The following is a project that I worked on for a national wholesale plant distributer. The purpose of this project was to reduce the number of variables used to predict plant sales in Dallas. To do this, I used both Boruta analysis and Recursive Feature Elimination analysis to determine the most important data features. Next, I validated the analysis of these two variable reduction methods by testing multiple predictive models and comparing results.
First I load the raw data file, check the structure of the data to determine if it is in the correct measurement scale, and finally check for missing data.
setwd("C:\\Users\\e16582\\Documents\\Datalore Projects\\Weather Data\\")
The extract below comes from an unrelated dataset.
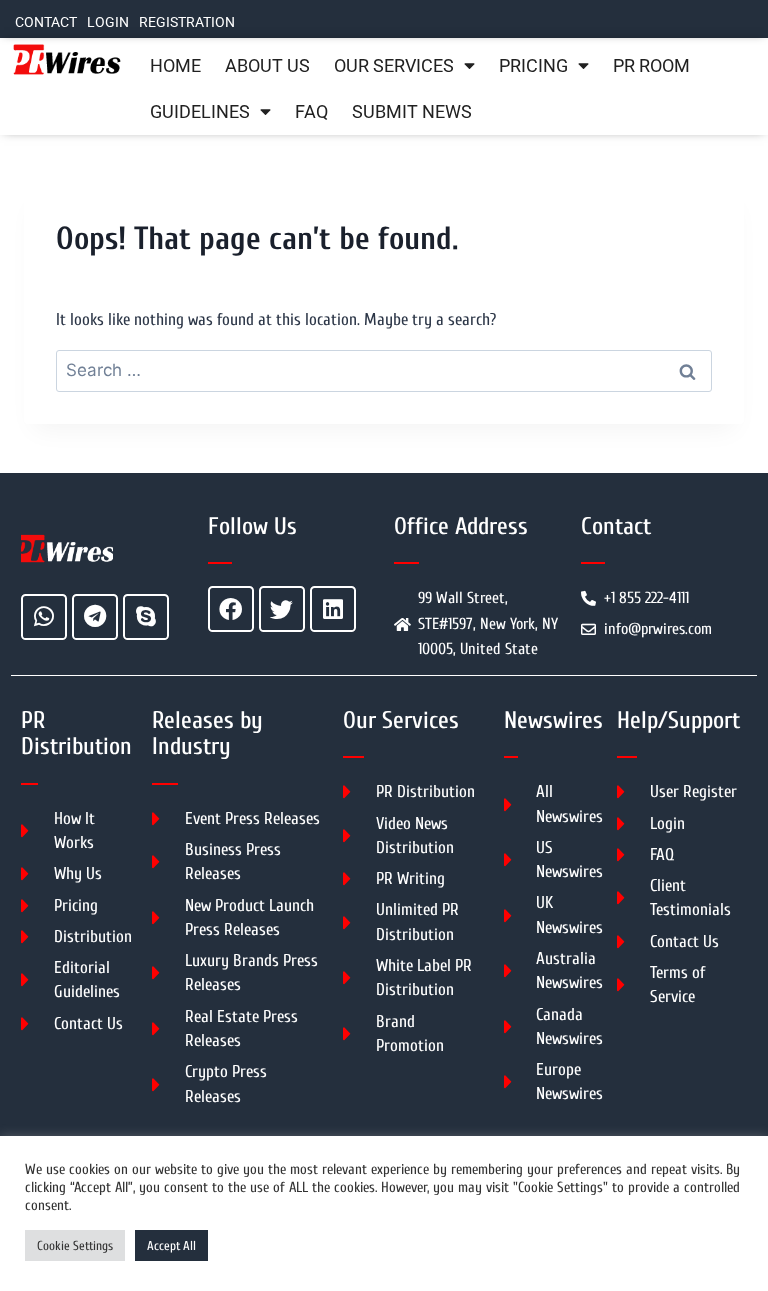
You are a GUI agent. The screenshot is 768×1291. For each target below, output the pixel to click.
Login (108, 22)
Weather_Data_Raw <- read.csv("Foliage_Dallas_Chicago v2.csv")
str(Weather_Data_Raw)
## 'data.frame': 2460 obs. of 42 variables:
## $ Date..Year. : int 2015 2015 2015 2015 2015 2015 2015 2015 2015 2015 ...
## $ Date..Month. : Factor w/ 12 levels "Apr","Aug","Dec",..: 5 5 5 5 5 5 5 5 5 5 ...
## $ WeekOfYear : int 1 1 1 1 1 1 2 2 2 2 ...
## $ DayOfWeek : Factor w/ 7 levels "Friday","Monday",..: 1 1 3 3 5 5 1 1 2 2 ...
## $ City : Factor w/ 2 levels "Chicago","Dallas": 1 2 1 2 1 2 1 2 1 2 ...
## $ Day : int 2 2 3 3 1 1 9 9 5 5 ...
## $ Date : Factor w/ 1230 levels "1/1/2015","1/1/2016",..: 45 45 89 89 1 1 121 121 105 105 ...
## $ HolidayText : Factor w/ 15 levels "(blank)","Christmas Day",..: 1 1 1 1 11 11 1 1 1 1 ...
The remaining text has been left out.